• [DOCUMENT EXCERPT]:
┌────────

Last week, U.S. Senator Jeff Flake released his list of top 20 science investigations that he considered most wasteful uses of government funds. The list is meant to be read. It’s written in fifth-grade language and filled with colorful cartoons of animals. When I see the report, I think of my own two children, 5-year old Harry and 3-year old Heidi, who will soon be able to read about the featured studies. When my children read it, they will learn two things. First, there is such a thing as wasteful science and that it is rampant. Of the 20 studies listed, there are likely thousands of others that beg for explanation and motivation.
The second thing that my children will learn is that three of the 20, or 15 percent of America’s most wasteful science, was contributed by their father. We watched dogs shake water from their bodies, measured the length of eyelashes and counted hair on dozens of animals, and studied bodily processes of several species.
My name is David Hu, and I am a “wasteful” scientist. This is my confession.
When I look at the nearly $3 million in research I have spent in the last 15 years of my life, I am staggered. It’s more money than my parents have made in their lifetime, more money than I will make in mine and more than my children will make in theirs. That I have spent these funds, and still have yet to convince others of the importance of this work, is my failure. My failure is part of a failed scientific system, where average people cannot understand what average scientists do.
Since 2012, I’ve been fascinated by how animals clean themselves. Because they’re all around us and cleaning is such a mundane activity, I can see how this obsession can be viewed as wasteful.
Yet most of what animals do is completely a mystery to scientists. When I was a student, I thought that 95 percent of all knowledge was already solved. But in fact, we only understand a small amount of the world around us, especially in the world of biology. For example, we can’t understand why a dog walks as easily as it does. Robots still cannot move as well as dogs, which have a complex interplay of tendons, bones and specially placed sensors that make it look like magic. The easiest questions are still among the most difficult to answer.

└────────

• [Pixel coordinate grounding data]:

┌────────

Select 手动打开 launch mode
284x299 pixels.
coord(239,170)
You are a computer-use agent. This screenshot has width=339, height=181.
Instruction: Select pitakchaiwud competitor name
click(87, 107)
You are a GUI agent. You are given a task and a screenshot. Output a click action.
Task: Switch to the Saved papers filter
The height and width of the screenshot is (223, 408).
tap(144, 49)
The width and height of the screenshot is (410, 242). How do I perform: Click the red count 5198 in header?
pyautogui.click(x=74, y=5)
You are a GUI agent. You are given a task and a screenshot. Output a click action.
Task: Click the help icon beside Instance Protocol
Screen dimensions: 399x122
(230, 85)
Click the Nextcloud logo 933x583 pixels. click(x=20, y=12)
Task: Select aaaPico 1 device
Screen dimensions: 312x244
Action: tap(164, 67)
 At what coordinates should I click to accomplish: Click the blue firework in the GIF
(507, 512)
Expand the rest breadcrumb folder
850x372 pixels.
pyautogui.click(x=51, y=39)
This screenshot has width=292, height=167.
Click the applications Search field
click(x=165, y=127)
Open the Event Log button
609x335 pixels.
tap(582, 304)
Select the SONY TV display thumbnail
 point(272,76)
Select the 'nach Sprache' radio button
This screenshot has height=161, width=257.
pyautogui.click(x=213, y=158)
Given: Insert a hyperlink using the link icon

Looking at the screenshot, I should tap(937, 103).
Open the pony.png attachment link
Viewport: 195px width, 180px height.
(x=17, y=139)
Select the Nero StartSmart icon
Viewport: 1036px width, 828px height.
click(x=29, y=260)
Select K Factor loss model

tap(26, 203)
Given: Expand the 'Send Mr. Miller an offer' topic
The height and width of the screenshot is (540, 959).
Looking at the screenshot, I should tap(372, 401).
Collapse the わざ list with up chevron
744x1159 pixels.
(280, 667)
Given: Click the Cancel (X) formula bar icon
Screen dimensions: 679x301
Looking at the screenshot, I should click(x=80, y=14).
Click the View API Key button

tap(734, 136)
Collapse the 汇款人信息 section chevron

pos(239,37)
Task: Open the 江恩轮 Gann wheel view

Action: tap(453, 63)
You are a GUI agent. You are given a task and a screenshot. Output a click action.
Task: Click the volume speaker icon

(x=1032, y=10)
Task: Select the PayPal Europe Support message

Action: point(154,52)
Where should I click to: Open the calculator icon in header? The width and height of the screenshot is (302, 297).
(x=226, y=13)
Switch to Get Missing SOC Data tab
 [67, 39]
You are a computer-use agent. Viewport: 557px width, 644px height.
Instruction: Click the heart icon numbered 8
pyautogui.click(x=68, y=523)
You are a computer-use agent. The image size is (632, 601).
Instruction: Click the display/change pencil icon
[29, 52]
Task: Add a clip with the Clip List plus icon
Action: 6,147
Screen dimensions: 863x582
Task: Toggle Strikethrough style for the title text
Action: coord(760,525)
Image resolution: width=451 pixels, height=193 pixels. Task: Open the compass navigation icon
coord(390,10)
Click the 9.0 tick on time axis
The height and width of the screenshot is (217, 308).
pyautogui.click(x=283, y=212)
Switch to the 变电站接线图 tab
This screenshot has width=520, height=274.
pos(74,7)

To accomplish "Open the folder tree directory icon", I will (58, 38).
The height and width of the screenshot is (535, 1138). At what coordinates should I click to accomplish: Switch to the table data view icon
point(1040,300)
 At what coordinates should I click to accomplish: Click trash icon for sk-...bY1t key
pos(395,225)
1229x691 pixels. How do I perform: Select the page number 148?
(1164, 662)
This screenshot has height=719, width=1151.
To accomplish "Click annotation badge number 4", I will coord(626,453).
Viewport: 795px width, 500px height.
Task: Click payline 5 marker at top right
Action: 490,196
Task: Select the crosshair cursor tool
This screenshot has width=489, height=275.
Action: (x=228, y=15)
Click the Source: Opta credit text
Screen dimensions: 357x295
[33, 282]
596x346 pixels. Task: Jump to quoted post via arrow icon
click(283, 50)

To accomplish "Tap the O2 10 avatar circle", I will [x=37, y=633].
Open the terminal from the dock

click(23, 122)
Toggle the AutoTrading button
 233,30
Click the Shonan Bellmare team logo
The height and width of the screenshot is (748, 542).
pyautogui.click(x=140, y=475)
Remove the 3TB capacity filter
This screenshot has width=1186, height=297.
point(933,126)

└────────

Continue the essay on "wasteful" science above, starting right after its final sentence.

The topic of cleaning is a grand challenge for humanity. Effective cleaning strategies will be especially important for our next generation of clean energy. Solar panels accumulate dust at a regular rate, reducing in efficiency annually by 6 percent. There is no current good solution to the problem — our best is to clean the solar panels by hand with a squeegee.
Clothes dryers take 40 minutes and much of our daily household energy budget. But a wet dog can shake off 90 percent of water in a fraction of a second. If a dog were to use our method of drying, it would use a third of its daily calories. We discovered that a dog’s skin is especially loose and its hair is tuned to release drops with little expenditure of energy. The lesson from our wet dog study (which was named in the senator’s report) is that we should tune our drying materials to release water if we truly wish to save energy.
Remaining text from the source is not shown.